Es ist zweifellos auch das eigene Wüten in dieer Welt, das diese Einsichten in meine eigene Erfahrungs- und Erinnerungswelt eingebrannt hat (siehe Kurz vor Schluss I sowie Kurz vor Schluss II). Und diese Einsicht gewinnt nicht nur Brisanz mit Blick auf das eigene Handeln und Unterlassen, sondern seine Sprengkraft gewinnt es aus der Verantwortung für diejenigen, die nach uns kommen; die nach uns gekommen sind und die zuerst Säugling, dann Kleinkind, Kind und Jugendliche waren und irgendwann ihr Leben als Erwachsene aus eigener Einsicht und Verantwortung heraus gestalten (wollen). Alle Kompetenzen, alle Unfähigkeiten, alle Liebe und alle Missachtung, alle Aufmerksamkeit und das vollständige urvertraulich relevante Gesamtkunstwerk, das wir als Partnerin und Partner, als Vater und Mutter, als Opa und Oma, Onkel und Tante, Bruder und Schwester, Freund und Freundin abgeliefert haben, bilden den mächtigen Urgrund, aus dem die Individuationsbemühungen der Kinder und Kindeskinder Gestalt annehmen. Und erst in diesem Licht gewinnen die Ausführungen Peter Sloterdijks zum Jüngsten Gericht ihre besondere Qualität!

„Das Jüngste Gericht hat nicht die Form der von Johannes und vernichtungslüsternen Eiferern seines Schlages erträumten und geforderten synchronen Schlußkatastrophe. Es findet kontinuierlich statt, entlang den vereinzelten Fäden der Endlichkeit (Hrevorhebung, FJWR). Die Kandidaten treten je für sich, einzeln, fallweise, im taschenlosen Hemd vor die Schranken in Erwartung des Urteils, bis sie begreifen: Es geschieht nichts. Das Gericht ist das jüngste, weil beim Erlöschen einer Welt die Verfahren gegen ihre Bewohner eingestellt werden. Hat nicht jeder einzelne Tod das Ausmaß eines Weltuntergangs?

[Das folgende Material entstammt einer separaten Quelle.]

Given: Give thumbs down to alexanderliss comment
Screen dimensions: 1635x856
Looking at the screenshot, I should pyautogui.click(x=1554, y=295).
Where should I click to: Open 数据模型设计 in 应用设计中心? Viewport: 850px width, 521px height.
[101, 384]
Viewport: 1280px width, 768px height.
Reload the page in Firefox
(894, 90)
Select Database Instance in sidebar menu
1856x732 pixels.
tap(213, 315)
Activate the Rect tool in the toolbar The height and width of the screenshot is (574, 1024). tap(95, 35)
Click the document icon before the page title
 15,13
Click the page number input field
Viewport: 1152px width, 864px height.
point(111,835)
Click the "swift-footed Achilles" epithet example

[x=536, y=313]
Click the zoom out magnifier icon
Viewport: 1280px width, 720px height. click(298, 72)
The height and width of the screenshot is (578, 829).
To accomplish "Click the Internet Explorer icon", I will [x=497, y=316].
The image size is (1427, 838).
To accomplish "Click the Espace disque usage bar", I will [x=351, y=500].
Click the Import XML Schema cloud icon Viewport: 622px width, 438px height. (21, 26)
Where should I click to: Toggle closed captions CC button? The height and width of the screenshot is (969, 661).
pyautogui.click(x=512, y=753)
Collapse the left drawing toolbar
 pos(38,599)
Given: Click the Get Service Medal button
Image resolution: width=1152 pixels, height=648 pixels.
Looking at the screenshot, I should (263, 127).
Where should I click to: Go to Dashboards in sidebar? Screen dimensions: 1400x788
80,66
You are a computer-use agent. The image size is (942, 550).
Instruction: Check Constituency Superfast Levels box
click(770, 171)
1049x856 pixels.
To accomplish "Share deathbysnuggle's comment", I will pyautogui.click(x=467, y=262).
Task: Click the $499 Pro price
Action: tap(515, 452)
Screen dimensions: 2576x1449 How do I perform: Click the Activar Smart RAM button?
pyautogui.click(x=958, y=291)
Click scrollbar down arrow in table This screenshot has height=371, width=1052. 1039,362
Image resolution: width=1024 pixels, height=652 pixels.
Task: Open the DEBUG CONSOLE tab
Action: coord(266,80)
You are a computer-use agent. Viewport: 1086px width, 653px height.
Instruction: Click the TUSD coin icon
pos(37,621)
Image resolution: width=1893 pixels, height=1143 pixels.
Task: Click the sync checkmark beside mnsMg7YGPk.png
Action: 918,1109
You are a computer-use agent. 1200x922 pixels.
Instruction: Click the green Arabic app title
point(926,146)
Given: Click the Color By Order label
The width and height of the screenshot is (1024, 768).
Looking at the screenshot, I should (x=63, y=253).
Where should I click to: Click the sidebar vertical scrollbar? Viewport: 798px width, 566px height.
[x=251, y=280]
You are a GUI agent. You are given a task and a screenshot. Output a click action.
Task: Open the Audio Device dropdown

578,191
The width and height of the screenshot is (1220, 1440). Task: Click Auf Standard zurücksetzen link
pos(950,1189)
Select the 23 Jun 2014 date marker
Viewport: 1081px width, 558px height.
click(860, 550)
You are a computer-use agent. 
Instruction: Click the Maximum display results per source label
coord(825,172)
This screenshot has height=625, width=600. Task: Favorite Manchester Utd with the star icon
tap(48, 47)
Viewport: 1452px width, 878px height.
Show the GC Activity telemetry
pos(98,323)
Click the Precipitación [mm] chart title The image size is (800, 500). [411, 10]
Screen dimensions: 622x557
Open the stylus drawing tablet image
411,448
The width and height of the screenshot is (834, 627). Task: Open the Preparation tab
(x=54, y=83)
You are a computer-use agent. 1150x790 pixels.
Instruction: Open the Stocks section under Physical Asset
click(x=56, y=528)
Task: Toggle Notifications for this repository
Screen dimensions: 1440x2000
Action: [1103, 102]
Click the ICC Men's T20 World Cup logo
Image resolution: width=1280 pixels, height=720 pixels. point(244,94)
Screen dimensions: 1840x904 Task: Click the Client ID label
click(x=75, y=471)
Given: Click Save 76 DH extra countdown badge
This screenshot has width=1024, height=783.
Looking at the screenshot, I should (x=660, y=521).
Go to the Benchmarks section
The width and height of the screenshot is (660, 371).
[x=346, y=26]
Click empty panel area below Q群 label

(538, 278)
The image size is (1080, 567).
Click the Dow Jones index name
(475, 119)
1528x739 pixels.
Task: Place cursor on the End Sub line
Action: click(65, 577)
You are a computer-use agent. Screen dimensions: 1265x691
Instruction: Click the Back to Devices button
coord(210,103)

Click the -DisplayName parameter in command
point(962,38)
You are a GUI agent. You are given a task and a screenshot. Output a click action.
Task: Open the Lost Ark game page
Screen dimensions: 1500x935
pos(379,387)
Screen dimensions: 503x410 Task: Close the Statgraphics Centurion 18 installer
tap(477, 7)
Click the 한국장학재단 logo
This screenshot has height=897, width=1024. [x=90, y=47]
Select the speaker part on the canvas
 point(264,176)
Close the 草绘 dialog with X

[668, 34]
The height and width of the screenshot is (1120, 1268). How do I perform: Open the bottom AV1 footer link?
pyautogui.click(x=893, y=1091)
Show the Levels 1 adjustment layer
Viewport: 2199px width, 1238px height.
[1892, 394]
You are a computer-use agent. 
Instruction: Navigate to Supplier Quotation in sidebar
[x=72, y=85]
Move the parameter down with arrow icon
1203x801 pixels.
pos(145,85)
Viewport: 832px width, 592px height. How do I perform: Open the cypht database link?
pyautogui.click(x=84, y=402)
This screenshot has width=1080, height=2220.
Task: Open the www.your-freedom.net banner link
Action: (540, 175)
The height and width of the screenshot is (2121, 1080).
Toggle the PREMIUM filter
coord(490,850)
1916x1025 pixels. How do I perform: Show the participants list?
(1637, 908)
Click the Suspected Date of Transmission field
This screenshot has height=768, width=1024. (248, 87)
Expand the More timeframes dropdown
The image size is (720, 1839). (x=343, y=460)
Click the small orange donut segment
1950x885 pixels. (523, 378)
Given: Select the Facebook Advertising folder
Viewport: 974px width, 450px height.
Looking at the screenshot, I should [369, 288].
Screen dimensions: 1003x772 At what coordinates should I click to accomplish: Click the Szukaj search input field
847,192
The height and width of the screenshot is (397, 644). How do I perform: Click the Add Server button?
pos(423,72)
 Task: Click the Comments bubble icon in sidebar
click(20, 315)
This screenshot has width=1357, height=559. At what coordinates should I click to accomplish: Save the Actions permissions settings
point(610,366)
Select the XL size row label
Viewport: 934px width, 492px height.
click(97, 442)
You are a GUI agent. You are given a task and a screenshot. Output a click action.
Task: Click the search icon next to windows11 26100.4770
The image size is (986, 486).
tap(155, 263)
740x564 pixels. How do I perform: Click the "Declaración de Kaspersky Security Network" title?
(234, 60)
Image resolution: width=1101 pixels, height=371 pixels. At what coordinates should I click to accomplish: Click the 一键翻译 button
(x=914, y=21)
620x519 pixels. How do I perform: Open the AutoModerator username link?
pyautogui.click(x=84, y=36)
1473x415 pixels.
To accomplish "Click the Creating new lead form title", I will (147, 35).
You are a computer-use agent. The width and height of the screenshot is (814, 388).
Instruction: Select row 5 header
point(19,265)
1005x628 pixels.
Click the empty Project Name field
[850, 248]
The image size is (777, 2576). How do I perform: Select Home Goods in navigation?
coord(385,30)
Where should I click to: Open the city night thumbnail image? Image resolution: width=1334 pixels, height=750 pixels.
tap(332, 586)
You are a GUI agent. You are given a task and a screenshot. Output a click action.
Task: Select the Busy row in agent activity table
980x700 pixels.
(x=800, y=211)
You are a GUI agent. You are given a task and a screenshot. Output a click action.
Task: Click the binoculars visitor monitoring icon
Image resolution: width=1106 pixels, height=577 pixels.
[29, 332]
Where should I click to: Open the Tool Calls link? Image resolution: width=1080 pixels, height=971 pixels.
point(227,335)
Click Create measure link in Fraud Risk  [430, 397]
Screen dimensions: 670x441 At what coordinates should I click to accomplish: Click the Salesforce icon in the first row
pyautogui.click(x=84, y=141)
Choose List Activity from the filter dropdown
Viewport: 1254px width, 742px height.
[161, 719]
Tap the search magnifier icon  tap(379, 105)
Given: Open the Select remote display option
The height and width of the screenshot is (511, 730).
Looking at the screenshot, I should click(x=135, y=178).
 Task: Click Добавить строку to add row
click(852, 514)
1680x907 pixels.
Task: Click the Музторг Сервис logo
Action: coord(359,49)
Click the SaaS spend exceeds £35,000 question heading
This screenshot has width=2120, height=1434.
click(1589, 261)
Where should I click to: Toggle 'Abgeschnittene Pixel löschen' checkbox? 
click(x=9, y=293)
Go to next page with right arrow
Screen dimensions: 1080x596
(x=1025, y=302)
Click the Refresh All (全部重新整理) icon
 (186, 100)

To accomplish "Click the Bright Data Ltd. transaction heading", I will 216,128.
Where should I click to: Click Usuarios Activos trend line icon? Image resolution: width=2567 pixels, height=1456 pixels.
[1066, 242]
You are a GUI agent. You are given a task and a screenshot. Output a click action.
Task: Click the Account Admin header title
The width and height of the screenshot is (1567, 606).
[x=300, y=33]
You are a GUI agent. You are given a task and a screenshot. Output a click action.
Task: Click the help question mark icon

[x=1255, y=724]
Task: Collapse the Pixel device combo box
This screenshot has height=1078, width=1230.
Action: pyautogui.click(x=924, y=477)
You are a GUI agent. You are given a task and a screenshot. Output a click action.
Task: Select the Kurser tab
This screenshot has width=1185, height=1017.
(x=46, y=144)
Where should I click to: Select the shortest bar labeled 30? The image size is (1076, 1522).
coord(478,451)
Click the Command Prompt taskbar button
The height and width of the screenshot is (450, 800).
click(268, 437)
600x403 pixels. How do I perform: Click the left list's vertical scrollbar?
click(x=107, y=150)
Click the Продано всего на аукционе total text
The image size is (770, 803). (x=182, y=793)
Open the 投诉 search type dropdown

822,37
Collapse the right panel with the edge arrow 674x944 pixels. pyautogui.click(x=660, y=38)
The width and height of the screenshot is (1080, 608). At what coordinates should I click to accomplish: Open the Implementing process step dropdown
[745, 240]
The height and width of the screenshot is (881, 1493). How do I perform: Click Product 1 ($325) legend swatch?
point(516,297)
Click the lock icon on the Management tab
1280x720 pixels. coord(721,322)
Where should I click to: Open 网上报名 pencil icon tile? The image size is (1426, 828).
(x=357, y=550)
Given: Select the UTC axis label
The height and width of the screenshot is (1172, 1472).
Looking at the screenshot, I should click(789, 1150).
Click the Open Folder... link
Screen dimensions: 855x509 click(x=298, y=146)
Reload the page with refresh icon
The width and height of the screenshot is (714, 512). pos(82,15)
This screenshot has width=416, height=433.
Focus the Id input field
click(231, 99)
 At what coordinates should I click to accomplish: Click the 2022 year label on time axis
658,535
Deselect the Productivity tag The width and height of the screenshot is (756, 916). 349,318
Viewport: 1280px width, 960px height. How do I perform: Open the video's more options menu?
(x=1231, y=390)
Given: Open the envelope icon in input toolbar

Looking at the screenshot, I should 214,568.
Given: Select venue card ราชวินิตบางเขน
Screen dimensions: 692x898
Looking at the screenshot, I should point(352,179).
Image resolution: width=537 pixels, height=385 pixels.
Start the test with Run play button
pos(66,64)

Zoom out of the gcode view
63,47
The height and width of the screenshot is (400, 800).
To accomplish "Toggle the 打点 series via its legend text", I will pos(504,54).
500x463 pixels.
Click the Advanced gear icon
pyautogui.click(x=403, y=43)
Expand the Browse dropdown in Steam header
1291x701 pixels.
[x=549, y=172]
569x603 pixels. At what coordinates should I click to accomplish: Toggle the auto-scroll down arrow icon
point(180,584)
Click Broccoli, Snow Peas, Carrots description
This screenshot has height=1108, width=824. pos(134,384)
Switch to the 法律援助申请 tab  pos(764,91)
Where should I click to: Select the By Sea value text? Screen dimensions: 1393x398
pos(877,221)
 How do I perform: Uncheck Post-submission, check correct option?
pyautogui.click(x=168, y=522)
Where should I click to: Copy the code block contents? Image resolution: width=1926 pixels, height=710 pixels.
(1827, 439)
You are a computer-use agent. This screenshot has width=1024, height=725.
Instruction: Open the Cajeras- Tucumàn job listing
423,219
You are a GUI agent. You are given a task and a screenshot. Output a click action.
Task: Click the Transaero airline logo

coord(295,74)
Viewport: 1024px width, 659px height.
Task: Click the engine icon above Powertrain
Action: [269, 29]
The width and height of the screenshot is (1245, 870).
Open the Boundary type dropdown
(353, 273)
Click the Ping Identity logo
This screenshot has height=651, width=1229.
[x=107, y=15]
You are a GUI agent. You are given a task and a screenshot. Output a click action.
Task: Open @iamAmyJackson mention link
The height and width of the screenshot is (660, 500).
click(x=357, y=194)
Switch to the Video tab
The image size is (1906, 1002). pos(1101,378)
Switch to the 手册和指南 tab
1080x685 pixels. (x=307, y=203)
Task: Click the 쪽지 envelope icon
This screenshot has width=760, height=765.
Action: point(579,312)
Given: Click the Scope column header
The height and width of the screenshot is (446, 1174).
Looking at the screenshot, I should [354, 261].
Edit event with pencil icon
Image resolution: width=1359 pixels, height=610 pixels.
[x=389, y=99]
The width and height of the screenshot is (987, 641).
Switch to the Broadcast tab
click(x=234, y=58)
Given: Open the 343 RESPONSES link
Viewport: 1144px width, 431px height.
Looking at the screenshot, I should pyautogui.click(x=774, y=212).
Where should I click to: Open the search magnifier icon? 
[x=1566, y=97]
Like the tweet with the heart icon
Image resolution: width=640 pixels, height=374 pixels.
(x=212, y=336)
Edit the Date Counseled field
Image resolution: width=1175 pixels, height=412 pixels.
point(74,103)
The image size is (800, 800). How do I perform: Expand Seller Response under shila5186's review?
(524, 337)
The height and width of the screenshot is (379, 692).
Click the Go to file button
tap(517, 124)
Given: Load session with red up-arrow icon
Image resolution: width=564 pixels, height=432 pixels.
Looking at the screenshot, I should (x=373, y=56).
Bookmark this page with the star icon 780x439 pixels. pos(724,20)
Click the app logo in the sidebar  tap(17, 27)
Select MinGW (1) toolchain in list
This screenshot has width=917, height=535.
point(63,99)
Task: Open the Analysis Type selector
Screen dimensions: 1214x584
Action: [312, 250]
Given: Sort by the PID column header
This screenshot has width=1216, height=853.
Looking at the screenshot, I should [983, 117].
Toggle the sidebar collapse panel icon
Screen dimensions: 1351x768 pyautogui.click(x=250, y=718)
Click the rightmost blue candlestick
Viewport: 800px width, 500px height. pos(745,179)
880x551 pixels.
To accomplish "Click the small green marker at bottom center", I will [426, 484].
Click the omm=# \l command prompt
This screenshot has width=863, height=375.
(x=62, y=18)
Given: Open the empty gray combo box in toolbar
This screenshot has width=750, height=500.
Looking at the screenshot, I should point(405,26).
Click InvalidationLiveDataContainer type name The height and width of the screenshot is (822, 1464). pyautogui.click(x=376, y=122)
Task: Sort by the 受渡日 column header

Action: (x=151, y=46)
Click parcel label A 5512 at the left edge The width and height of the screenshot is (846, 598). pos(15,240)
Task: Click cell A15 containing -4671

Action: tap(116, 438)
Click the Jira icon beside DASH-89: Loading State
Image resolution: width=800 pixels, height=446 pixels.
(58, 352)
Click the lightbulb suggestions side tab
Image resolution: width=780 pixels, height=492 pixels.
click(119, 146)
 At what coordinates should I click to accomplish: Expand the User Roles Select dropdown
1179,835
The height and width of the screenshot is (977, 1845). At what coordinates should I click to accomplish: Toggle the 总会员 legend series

Alles, was war, wird von Fall zu Fall in die graue Hülle des Gewesenseins eingeschlagen und so zum Granit des So-und-nicht-anders-Gewordenen hinzugelegt (Hervorhebung, FJWR).Was als unerledigte Hoffnung weiterlebt, wird Teil der schwachen messianischen Kraft, die jeder nicht ganz verlorenen Generation eigen ist, um an der Schaffung einer nächsten, etwas verbesserten Welt mitzuwirken (Seite 282f.).“

Die graue Hülle des Gewesenseins und der Granit des So-und-nicht-anders-Gewordenen sind damit zwar von den Toten nicht mehr zu ändern, aber sie wirken fort im Sinne der Sloterdijkschen – ich möchte es Mahnung nennen -, wonach es eben keine menschliche Handlung (gibt), die nicht in unüberschaubare Folgenreihen ausläuft, (und wonach es) keine Unterlassung (gibt), die nicht die Welt durch fehlende Effektfolgen mitgestaltet.

Alexander Kluge hat uns schon vor zehn Jahren aus der gleichen Einsicht zugerufen:

Wir müssen uns auf die Socken machen, der Schnee schmilzt weg. Wach auf du Christ - und was noch nicht gestorben ist, macht sich auf die Socken!"

Den Hinweis zum Interview Michael Maars mit Peter Sloterdijk verdanke ich Rudi Krawitz.